O nome do livro é Deuses Americanos porque Wednesday e seus amigos - como o carrancudo e irritadiço Czernobog, o falastrão e piadista Sr. Nancy, e a sensual Bilquis - são, na verdade, aspectos de deuses de várias mitologias diferentes, trazidas aos Estados Unidos pelos imigrantes que os adoravam em seus países de origem. A modernidade, entretanto, levou ao surgimento de novos deuses - como o deus da internet, a deusa da televisão e os deuses do mercado financeiro - que se opõem aos deuses antigos, considerando-os ultrapassados e sem lugar no mundo atual. A tal tempestade à qual Wednesday se refere seria um ataque final dos novos deuses aos antigos, visando exterminá-los e tomar seu lugar.

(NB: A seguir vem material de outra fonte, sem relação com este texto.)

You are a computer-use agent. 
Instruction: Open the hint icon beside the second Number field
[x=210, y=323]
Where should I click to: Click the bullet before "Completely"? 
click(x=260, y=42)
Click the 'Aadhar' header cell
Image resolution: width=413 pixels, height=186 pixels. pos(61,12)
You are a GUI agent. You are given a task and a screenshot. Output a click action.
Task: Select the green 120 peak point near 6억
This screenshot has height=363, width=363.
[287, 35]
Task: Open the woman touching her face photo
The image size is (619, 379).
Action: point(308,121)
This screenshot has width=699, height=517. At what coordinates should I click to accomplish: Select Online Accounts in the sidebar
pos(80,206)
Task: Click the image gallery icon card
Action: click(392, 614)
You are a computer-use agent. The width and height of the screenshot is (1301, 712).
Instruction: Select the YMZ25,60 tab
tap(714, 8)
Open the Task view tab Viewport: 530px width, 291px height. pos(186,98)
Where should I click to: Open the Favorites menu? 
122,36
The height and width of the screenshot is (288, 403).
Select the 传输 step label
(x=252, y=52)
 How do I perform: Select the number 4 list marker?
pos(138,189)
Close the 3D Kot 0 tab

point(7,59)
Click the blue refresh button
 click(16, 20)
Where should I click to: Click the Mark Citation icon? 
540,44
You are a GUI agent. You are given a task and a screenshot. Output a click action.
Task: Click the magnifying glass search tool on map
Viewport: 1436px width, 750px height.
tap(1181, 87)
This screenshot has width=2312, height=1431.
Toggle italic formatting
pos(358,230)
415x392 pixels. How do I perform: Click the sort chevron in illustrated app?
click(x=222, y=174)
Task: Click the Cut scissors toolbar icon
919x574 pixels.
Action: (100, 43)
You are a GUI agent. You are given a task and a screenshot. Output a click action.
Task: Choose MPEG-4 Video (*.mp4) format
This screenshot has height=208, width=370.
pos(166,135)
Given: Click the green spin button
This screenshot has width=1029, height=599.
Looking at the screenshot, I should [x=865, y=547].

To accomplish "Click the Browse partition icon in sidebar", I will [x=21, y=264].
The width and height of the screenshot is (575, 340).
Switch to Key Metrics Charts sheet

Pouco após o lançamento de Deuses Americanos, os dois sócios da editora inglesa Hill House negociariam com a William Morrow o lançamento de uma "edição especial" do livro no Reino Unido - onde a versão original do livro havia sido lançada, também em junho de 2001, pela editora Headline. Essa negociação se daria sem a participação de Gaiman, e, segundo ele, "se pretendia um milagre da arte da produção de livros". Pouco à vontade para executar as ideias dos editores, ele lhes perguntaria se não prefeririam relançar o livro com seu texto original, sem os cortes feitos a pedido da William Morrow. Os sócios da Hill House aceitariam, mas a tarefa de reincorporar as partes descartadas ao texto efetivamente publicado se mostraria mais difícil do que Gaiman havia previsto, primeiro porque ele havia tido que adequar o texto às remoções após fazê-las, segundo porque havia feito modificações de última hora nas provas de revisão, que faziam com que muitas das partes removidas já não encaixassem onde deveriam. Ainda assim, Gaiman, com a ajuda de Pete Adkins, um dos sócios da Hill House, reincorporou o máximo de trechos inicialmente descartados que pôde, e ainda inseriu alguns novos, para que a edição especial ficasse com cerca de doze mil palavras a mais que a original.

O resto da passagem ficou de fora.